Presumably, because there was every indication that the consent would be
granted. Vanclay (1999), a recipient of the Queen's Award for Forestry
in 1997 and well known to Commonwealth foresters, was stopped in the middle of
presenting his evidence to the Environment Court. His evidence included the
following statements.
"Perhaps the
important question relating to sustainability is a simple one: will the forest
still exist in the future and what will it look like? To me the answer is
clear. I expect that the forest will look virtually indistinguishable from
comparable areas from which timber harvesting has been excluded, with just two
exceptions: the provision of roads may make the forest more accessible and the
level of predator control may mean that TWC forests may have more
birds" and
"New Zealand may achieve more for forest
conservation globally by promoting the sustainable use of these beech forests,
than can be achieved locally by adding to the already extensive beech
conservation reserves."
The same sort of
predicted outcomes would also have been conveyed at the hearing by several
professional forest managers in New Zealand and by a professor of environmental
science engaged by local government officials to advise them independently. But
the newly elected central government had embraced the rhetoric of extreme
environmentalists, had included in its electoral platform a promise to halt wood
harvesting, whether sustainable or not, in state indigenous forests and did not
appear willing to listen to the views of any forestry professionals.

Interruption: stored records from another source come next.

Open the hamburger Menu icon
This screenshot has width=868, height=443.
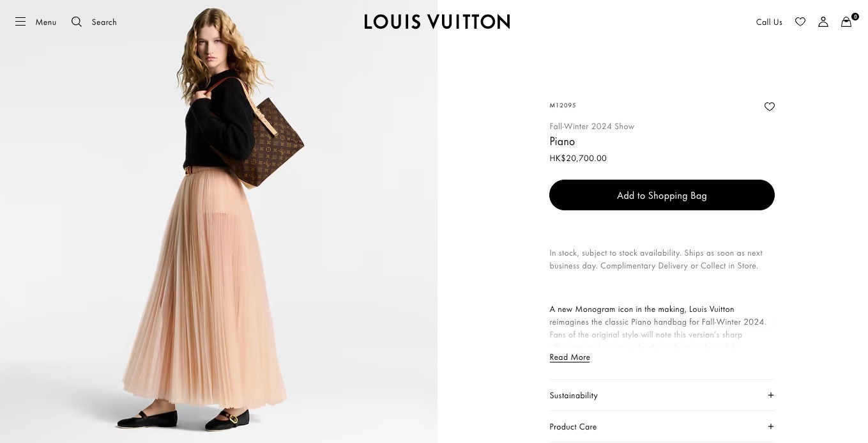(20, 22)
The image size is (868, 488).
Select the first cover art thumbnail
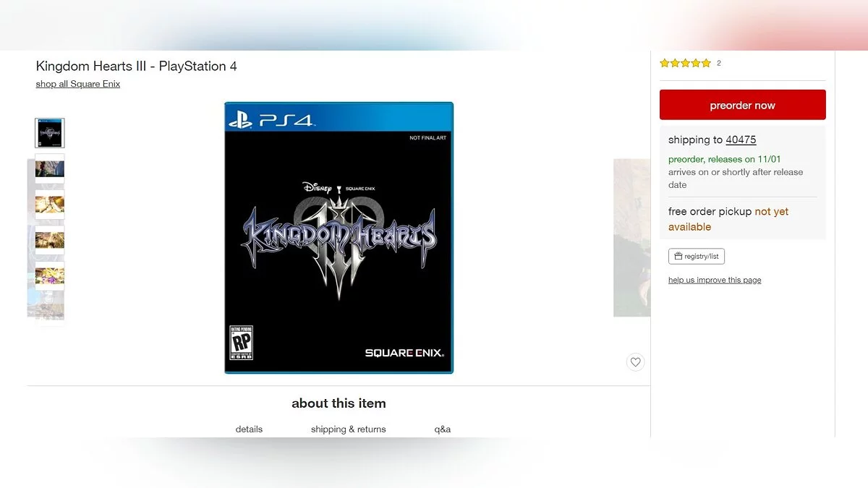50,133
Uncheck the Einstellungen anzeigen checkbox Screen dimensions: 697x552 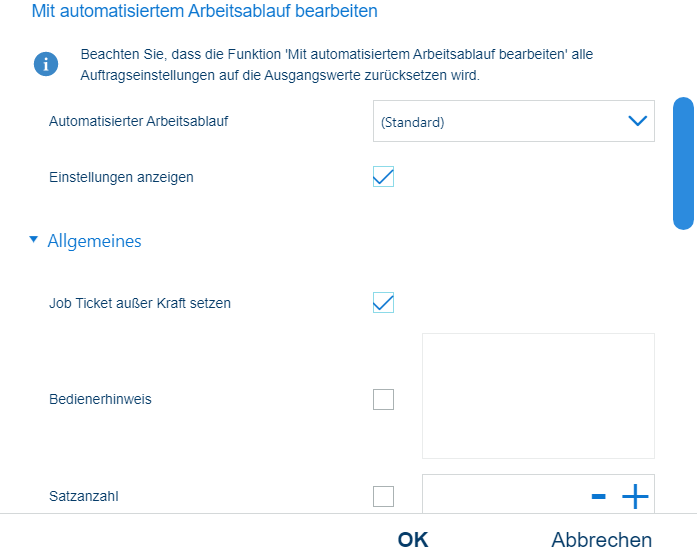(383, 177)
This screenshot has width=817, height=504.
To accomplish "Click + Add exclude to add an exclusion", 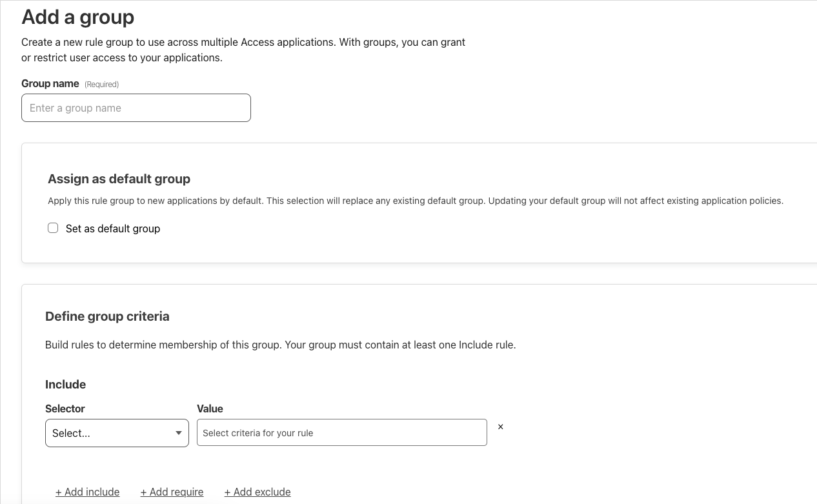I will point(257,492).
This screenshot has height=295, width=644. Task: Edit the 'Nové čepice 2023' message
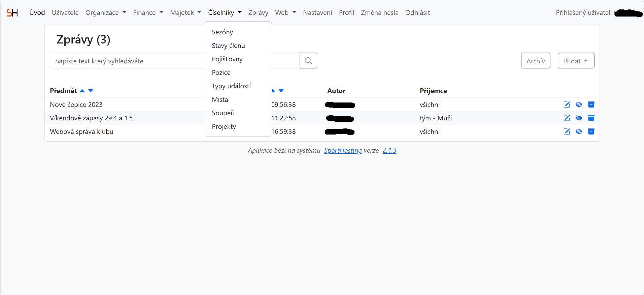pos(567,105)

Because of other legal and political wrangles
the government found itself embroiled in, the Forests (West Coast Accord) Act
was rushed through in May 2000. This Act overturned the 1986 West Coast Accord
without real consultation with signatories. Guy Salmon, who now serves on the
Ecologic Foundation, which is an organisation that focuses on sustaining rather
than trying to preserve ecosystems, signed the Accord, was not consulted and
wrote to the Prime Minister and the Finance Minister pleading with them not to
overturn the Accord. But his plea fell on deaf ears. So much for
politicians' honour.
The Resource Management Act 1991 was
enacted "to promote the sustainable
management of natural and physical
resources". Sustainable management is
defined in Section 5(2) as follows.
"Managing the use,
development and protection of natural and physical resources in a way or at a
rate which enables people and communities to provide for their social, economic
and cultural well-being, and for their health and safety,
while:
(a) sustaining the potential of natural and physical
resources (excluding minerals) to meet the reasonable foreseeable needs of
future generations;
- safeguarding
the life-supporting capacity of air, water, soil and ecosystems;
and
(c)
avoiding, remedying or mitigating any adverse effects on the
environment"
In effect, the RMA virtually re-stated basic precepts
enunciated in the 1920 forest policy and applied them to all natural resources.
The RMA is also consistent with principles agreed by the international community
at the Rio Summit in 1992. The RMA, however, is enacted through District Plans,
while, according to politicians in Wellington, the 1987 Conservation Act takes
precedence over the RMA because it has guidelines that apply nationally. This
is illogical given that the RMA was supposed to over-arch all legislation
pertaining to the environment.
The Department of Conservation,
moreover, is not required to manage its 9 or so million hectares of natural
resources sustainably, whereas the Ministry of the Environment is charged with
ensuring that all resources (except minerals) are managed sustainably. In the
TWC case, central government over-ruled the procedures under which local
governments operate, in effect confirming that the Conservation Act takes
precedence over the RMA. The term
"conservation" is defined in the
1987 Conservation Act to mean "the preservation
and protection of natural and historic resources for the purpose of maintaining
their intrinsic values, providing for their appreciation and recreational
enjoyment by the public, and safeguarding the options of future
generations". It later defines
"preservation" to mean
"the maintenance, so far as it is practicable, of
its intrinsic values" and
"protection" to mean
"maintenance, so far as is practicable, in its
current state; but includes- (a) its restoration to some former state and (b)
its augmentation, enhancement, or expansion".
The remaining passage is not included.